Change "magnifier" to "magnifying glass" in everything from the line that contains "Task: Click the magnifier icon in Search box" down to the end of the lines, and write out only that stretch with nothing else altered.

--- start DATA SHOWN ---

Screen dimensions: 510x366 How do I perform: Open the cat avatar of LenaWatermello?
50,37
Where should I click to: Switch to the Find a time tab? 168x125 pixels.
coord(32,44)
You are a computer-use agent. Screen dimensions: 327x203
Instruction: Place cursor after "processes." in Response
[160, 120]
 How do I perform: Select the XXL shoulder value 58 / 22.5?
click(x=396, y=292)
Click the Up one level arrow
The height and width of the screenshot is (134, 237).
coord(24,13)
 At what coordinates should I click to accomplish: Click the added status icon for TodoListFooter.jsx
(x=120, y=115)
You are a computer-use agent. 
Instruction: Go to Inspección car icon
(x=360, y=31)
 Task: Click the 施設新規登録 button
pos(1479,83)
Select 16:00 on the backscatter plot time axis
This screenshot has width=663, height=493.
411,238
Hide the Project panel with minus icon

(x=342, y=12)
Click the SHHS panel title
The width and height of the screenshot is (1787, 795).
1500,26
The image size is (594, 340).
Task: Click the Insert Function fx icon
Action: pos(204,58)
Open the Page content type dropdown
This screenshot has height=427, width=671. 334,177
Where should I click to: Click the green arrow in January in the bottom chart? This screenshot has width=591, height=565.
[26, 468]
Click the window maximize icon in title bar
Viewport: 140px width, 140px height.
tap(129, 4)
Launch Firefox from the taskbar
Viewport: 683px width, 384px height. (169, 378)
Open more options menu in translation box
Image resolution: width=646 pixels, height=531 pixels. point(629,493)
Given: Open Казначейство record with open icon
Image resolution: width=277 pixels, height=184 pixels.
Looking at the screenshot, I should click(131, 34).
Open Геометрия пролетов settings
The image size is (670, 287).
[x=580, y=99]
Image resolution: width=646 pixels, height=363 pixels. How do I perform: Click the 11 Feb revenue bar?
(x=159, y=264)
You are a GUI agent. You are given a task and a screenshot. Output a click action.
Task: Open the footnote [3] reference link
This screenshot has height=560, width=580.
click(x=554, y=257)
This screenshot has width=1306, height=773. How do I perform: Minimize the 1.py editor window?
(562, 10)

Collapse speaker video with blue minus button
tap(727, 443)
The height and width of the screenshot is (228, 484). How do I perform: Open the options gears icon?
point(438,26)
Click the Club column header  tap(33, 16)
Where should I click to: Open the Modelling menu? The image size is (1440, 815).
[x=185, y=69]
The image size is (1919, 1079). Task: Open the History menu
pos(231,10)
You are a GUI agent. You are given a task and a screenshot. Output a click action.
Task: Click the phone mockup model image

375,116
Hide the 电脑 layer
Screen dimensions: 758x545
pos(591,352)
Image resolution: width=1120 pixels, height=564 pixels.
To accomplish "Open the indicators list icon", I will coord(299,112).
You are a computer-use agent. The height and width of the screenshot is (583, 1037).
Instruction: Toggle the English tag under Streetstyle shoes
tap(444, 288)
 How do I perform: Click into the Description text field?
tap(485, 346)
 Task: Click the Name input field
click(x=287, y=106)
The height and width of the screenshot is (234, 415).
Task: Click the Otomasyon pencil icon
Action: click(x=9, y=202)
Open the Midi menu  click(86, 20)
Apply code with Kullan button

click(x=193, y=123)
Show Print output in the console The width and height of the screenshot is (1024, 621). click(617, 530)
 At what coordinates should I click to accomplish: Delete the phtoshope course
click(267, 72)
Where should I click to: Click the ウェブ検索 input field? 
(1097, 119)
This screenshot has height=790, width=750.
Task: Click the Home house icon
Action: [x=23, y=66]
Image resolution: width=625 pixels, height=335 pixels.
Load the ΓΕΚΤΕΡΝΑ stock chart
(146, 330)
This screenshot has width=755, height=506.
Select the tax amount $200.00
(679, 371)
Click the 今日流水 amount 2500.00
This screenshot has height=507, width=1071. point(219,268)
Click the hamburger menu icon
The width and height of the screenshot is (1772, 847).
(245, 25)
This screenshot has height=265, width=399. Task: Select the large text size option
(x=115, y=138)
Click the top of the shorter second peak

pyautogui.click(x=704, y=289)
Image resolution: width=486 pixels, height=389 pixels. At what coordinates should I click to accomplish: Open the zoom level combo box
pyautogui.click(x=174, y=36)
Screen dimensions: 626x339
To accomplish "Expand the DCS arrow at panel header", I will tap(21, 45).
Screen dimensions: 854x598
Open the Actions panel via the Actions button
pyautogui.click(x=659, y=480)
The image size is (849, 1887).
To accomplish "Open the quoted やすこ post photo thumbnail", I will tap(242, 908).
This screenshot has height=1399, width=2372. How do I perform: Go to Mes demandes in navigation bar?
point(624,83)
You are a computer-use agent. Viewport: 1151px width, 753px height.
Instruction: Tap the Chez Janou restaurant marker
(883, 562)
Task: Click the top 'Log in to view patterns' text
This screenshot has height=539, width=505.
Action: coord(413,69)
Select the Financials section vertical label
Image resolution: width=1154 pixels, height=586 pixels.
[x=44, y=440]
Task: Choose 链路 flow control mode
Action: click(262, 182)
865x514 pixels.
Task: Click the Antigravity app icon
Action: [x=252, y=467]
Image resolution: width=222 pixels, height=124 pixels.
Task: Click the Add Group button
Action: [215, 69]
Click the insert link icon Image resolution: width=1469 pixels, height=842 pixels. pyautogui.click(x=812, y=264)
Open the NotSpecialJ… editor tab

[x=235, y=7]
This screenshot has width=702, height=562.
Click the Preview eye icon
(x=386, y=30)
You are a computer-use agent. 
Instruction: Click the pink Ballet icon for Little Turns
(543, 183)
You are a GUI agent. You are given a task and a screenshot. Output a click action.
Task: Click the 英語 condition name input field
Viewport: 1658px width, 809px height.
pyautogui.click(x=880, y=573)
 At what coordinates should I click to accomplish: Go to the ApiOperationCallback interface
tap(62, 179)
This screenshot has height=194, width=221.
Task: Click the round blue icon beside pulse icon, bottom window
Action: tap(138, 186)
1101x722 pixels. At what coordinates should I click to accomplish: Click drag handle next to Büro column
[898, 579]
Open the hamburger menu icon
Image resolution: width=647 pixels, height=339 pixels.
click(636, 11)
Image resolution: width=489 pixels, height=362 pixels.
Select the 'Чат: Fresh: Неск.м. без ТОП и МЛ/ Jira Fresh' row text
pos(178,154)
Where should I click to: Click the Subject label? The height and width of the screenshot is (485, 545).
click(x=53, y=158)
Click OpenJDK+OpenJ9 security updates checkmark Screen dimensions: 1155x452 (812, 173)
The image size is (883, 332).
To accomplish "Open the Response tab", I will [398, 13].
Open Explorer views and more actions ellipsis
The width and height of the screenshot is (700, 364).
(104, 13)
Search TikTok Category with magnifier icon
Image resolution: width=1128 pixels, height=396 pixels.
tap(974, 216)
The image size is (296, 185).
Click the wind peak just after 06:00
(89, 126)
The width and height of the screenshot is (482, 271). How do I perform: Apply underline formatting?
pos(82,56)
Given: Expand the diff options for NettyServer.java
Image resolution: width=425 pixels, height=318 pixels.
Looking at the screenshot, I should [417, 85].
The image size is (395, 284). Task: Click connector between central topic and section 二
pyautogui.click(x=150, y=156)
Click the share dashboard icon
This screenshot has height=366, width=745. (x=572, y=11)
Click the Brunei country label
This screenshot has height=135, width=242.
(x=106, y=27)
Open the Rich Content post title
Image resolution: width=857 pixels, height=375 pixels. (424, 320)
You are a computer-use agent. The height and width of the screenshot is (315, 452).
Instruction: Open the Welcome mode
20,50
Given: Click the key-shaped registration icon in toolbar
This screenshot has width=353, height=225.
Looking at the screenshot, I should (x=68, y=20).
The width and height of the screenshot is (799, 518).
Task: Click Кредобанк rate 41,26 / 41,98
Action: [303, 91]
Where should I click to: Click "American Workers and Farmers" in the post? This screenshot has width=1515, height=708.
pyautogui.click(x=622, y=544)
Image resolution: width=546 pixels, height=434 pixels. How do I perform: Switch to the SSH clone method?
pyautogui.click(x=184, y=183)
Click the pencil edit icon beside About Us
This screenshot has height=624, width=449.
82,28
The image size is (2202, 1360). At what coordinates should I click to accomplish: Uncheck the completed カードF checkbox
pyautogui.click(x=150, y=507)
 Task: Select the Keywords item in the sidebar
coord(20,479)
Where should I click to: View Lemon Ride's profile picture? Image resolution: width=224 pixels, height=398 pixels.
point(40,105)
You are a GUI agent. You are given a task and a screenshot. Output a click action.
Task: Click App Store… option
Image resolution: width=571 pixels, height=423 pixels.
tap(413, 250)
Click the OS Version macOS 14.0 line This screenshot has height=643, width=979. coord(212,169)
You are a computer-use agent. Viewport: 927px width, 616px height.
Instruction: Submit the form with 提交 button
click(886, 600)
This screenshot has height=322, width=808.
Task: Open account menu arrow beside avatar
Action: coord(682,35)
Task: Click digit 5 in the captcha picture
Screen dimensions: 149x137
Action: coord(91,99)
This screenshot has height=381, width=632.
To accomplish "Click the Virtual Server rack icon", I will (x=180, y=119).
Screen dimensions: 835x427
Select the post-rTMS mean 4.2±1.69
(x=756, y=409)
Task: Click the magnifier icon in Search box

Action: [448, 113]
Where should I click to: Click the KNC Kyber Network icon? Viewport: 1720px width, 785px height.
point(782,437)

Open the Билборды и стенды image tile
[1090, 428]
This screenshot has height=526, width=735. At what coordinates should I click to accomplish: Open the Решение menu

--- end DATA SHOWN ---

■ OUTPUT OF THE TASK ■
Task: Click the magnifying glass icon in Search box

Action: [448, 113]
Where should I click to: Click the KNC Kyber Network icon? Viewport: 1720px width, 785px height.
point(782,437)

Open the Билборды и стенды image tile
[1090, 428]
This screenshot has height=526, width=735. At what coordinates should I click to accomplish: Open the Решение menu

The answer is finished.